Background: The proliferation of e-cigarette content on YouTube is concerning because of its possible effect on youth use behaviors. YouTube has a personalized search and recommendation algorithm that derives attributes from a user's profile, such as age and sex. However, little is known about whether e-cigarette content is shown differently based on user characteristics.

Objective: The aim of this study was to understand the influence of age and sex attributes of user profiles on e-cigarette-related YouTube search results.

Methods: We created 16 fictitious YouTube profiles with ages of 16 and 24 years, sex (female and male), and ethnicity/race to search for 18 e-cigarette-related search terms. We used unsupervised (k-means clustering and classification) and supervised (graph convolutional network) machine learning and network analysis to characterize the variation in the search results of each profile. We further examined whether user attributes may play a role in e-cigarette-related content exposure by using networks and degree centrality.
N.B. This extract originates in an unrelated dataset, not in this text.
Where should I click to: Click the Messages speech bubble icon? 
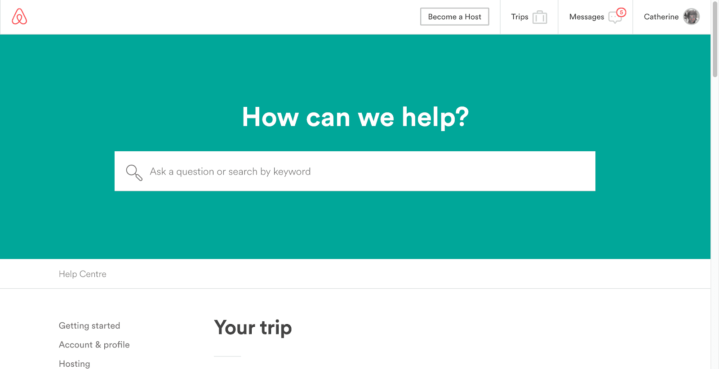point(614,17)
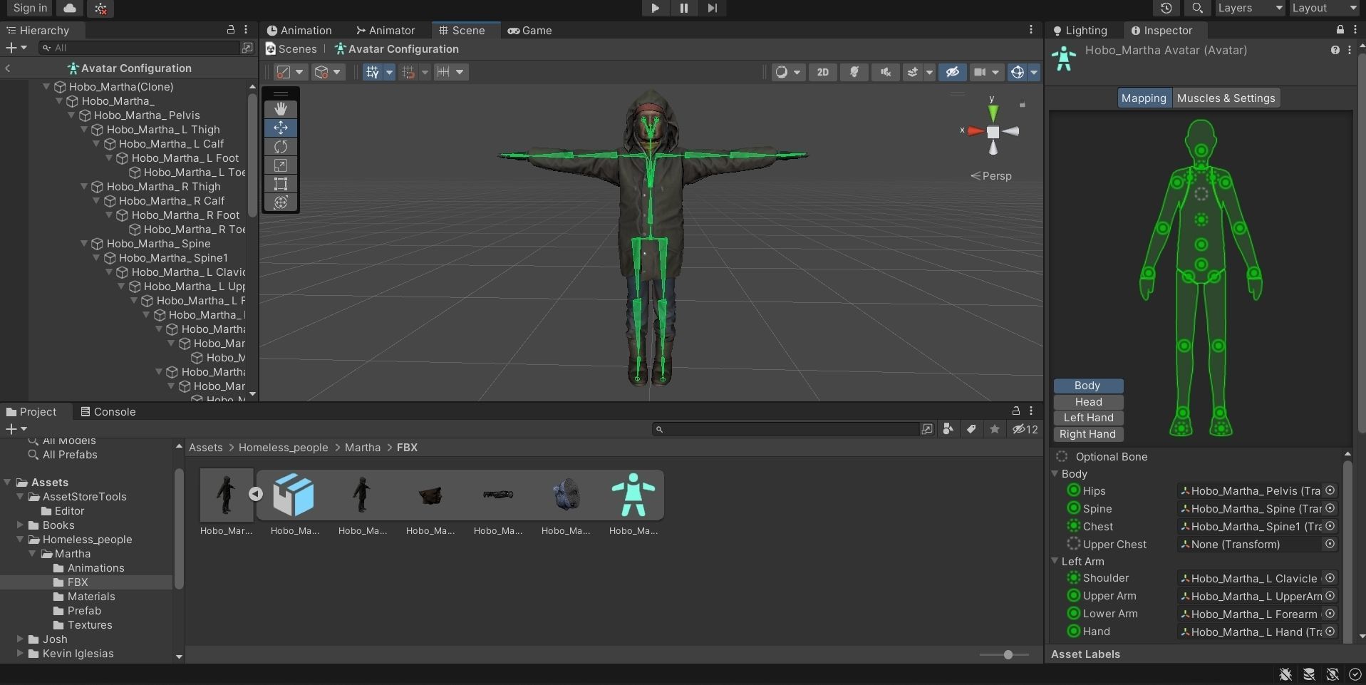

Results: We analyzed 4201 nonduplicate videos. Our k-means clustering suggested that the videos could be clustered into 3 categories. The graph convolutional network achieved high accuracy (0.72). Videos were classified based on content into 4 categories: product review (49.3%), health information (15.1%), instruction (26.9%), and other (8.5%). Underage users were exposed mostly to instructional videos (37.5%), with some indication that more female 16-year-old profiles were exposed to this content, while young adult age groups (24 years) were exposed mostly to product review videos (39.2%).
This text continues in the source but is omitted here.